Write out the data exactly, keeping every line.

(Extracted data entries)
*-*-*

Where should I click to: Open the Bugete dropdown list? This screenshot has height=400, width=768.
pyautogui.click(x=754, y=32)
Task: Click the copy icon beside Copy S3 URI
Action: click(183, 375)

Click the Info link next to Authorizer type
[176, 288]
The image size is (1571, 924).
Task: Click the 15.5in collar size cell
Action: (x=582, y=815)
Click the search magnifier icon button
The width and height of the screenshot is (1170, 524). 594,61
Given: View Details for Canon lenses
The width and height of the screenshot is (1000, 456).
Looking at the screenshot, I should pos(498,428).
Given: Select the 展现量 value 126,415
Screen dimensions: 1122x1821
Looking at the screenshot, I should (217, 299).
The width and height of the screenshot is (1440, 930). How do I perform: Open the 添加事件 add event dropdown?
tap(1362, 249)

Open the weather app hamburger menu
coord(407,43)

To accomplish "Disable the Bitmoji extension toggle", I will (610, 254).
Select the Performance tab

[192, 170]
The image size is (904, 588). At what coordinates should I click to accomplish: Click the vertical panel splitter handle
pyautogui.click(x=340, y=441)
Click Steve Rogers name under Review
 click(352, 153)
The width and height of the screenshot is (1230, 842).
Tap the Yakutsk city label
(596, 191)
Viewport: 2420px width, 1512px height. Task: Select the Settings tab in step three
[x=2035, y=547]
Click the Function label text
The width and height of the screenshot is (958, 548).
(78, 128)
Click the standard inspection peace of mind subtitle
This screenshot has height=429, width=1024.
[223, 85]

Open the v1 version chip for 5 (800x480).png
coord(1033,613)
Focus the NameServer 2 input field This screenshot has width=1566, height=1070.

*-*-*

(Solution below)
Where should I click to: Open the Bugete dropdown list? This screenshot has height=400, width=768.
pyautogui.click(x=754, y=32)
Task: Click the copy icon beside Copy S3 URI
Action: click(183, 375)

Click the Info link next to Authorizer type
[176, 288]
The image size is (1571, 924).
Task: Click the 15.5in collar size cell
Action: (x=582, y=815)
Click the search magnifier icon button
The width and height of the screenshot is (1170, 524). 594,61
Given: View Details for Canon lenses
The width and height of the screenshot is (1000, 456).
Looking at the screenshot, I should pos(498,428).
Given: Select the 展现量 value 126,415
Screen dimensions: 1122x1821
Looking at the screenshot, I should (217, 299).
The width and height of the screenshot is (1440, 930). How do I perform: Open the 添加事件 add event dropdown?
tap(1362, 249)

Open the weather app hamburger menu
coord(407,43)

To accomplish "Disable the Bitmoji extension toggle", I will (610, 254).
Select the Performance tab

[192, 170]
The image size is (904, 588). At what coordinates should I click to accomplish: Click the vertical panel splitter handle
pyautogui.click(x=340, y=441)
Click Steve Rogers name under Review
 click(352, 153)
The width and height of the screenshot is (1230, 842).
Tap the Yakutsk city label
(596, 191)
Viewport: 2420px width, 1512px height. Task: Select the Settings tab in step three
[x=2035, y=547]
Click the Function label text
The width and height of the screenshot is (958, 548).
(78, 128)
Click the standard inspection peace of mind subtitle
This screenshot has height=429, width=1024.
[223, 85]

Open the v1 version chip for 5 (800x480).png
coord(1033,613)
Focus the NameServer 2 input field This screenshot has width=1566, height=1070.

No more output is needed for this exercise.